▶ Fragmento de lectura:
Será mi paranoia particular, pero la foto me pareció significativa. El pasado 14 de abril, el presidente Xi, quien, en su calidad de presidente de la Comisión Militar Central, es también el comandante en jefe de los ejércitos, visitó el cuartel general de la fuerza aérea china y recordó a los asistentes al acto que había que acelerar su modernización para mejorar la  seguridad del país (Global Times, 15 de abril de 2014). Nada nuevo bajo el sol, sin duda, pero la foto de la noticia mostraba a un Xi distinto. Como todo el neomandarinato, el presidente mantiene una rígida etiqueta personal y sartorial en sus apariciones. Como todos, Xi enluta su abundante mata de pelo con el color negro del azabache, denso y fulgente. Una cana en esas cabelleras espléndidamente teñidas sería tan improbable como un trébol de cuatro hojas. El traje oscuro, casi siempre gris marengo, la camisa blanca y una corbata de saldo evocan mejor la vanitas del Eclesiastés y sus versiones anticapitalistas en la pintura flamenca y holandesa que las marcas superchulas que pueden encontrarse en Vanitas, una tienda epónima en Shanghái. La verdad, a Xi y a sus asociados no les ve uno luciendo camisetas de Passarella Death Squad y tampoco sus asociadas elegirán una de las minifaldas de Acne que venden allí. Seguro que unos y otras, gente de buen gusto, las preferirían al uniforme chusquero, pero en estos tiempos de austeridad, a cien euros las camisetas y doscientos ochenta las minis, hay que sacárselas de la cabeza.

▶ Datos proporcionados:
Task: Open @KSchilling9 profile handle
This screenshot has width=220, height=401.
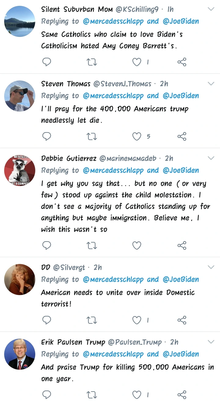Action: tap(137, 9)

▶ Tarea: Prosigue el fragmento sobre la foto de Xi en el cuartel general de la fuerza aérea china a partir de su última oración.

▶ Resultado:
Ante la fuerza aérea, Xi dio un firme paso adelante en su austeridad y apareció vestido con una chaqueta Mao color verde olivo, en contraste con el mar de gorras de ancho plato y los uniformes grises de los militares. Un amigo chino, muy sabihondo, con el que he hablado de esta nueva e inesperada prenda del vestuario presidencial, me recordaba, por mor de quitarle hierro al asunto, que la llamada chaqueta Mao se adoptó mucho antes de que se convirtiera en la guerrera de la Gran Revolución Cultural Proletaria. La dinastía Qing (1644-1911) había impuesto a la mayoría Han (es decir, a los chinos fetén) una serie de rígidas reglas de apariencia para distinguirlos o, en su caso, asimilarlos a sus nuevos señores manchúes. La mejor recordada será, sin duda, la obligación para los hombres de llevar rapada media cabeza y el resto del pelo, que no debía cortarse, recogido en una coleta. Pero había otras, como la de vestir un changpao (hombres) o un qipao (mujeres). El changpao era una especia de sotana, abotonada al lado izquierdo, de largas mangas en forma de herradura que, en los modelos de invierno, solían cubrir las manos y así las resguardaban del frío atroz de su Manchuria original. Las mujeres tenían que vestir un qipao, que, en principio, era muy parecido al changpao. Con el tiempo, el tubular inicial que las cubría de arriba abajo se pegó al cuerpo y se adaptó a sus curvas.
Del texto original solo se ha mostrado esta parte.